ですから、「ゾロアスター教」という言葉の使われ方は複雑です。
一般的にはマズダ教のことを指すことが多いのですが、ミスラ派やズルワン主義を含めて指すこともあります。
実際のゾロアスターその人の思想ははっきり分かりません。
マズダ教に近かったという説と、伝統派に近かったという説があります。

その後、ヘレニズム時代のセレコウス朝ペルシャ、アレサコス朝ペルシャ(パルティア)では、ミスラ派は折衷的なゾロアスター教から独立して「ミスラ教」と呼べるものに発展しました。
また、ギリシャの宗教とも習合しました。

ですが、ササン朝ペルシャではマズダ教が巻き返します。

また、中央アジアの強国バクトリアではミスラ教が国教となるなどして、トルコ東南部のハッラン、シリアのニネヴェ、クルディスタン、中央アジア、パキスタンなどにミスラ教のネットワークができあがりました。
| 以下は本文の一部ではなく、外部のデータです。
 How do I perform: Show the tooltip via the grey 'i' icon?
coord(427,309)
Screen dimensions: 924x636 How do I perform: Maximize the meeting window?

ミスラ教は世界宗教としてユニヴァーサルな性質を持っていたので、世界各地でその地の宗教と習合し、その地の神々の名前を使って布教しました。
ですから、その存在が確認しにくいのです。

ギリシャ・ローマ化(秘儀化)した「ミトラス教」、グノーシス主義化した「マニ教(中国では明教)」、カルデア的な「サビアン教」、イスラム化した「スーパー・シーア派」、「ヤズダニズム(天使教)」、「ミール派イスラム」、ヒンドゥー化した「パミール派」、仏教化した「弥勒信仰」、チベット化した「ボン教」、中国化した「弥勒教」などは、ミスラ教が展開したものです。
最後の密教である「カーラチャクラ・タントラ」もミスラ教の大きな影響があります。

ミスラ教やズルワン主義は、全ユーラシアを席巻した最大の世界宗教運動であり、神智学の歴史においても中心的な役割を演じました。
ですが、ミスラ教はキリスト教の源流であり最大のライバルであり、キリスト教以降もキリスト教を取り入れて発展した宗教であるため、その存在は、西洋世界ではタブーでした。

また、近代のヨーロッパでは、「ペルシャ(帝国)の宗教はマズダー1神を信仰するゾロアスター教であった」という偏見がありました。

そのため、実際に世界最大の世界宗教として世界史に大きな影響を与えたはずのミスラ教やズルワン主義に対する研究が遅れていました。
最近ではゴードン学派によって研究が進んでいますが、日本ではほとんど紹介されていません。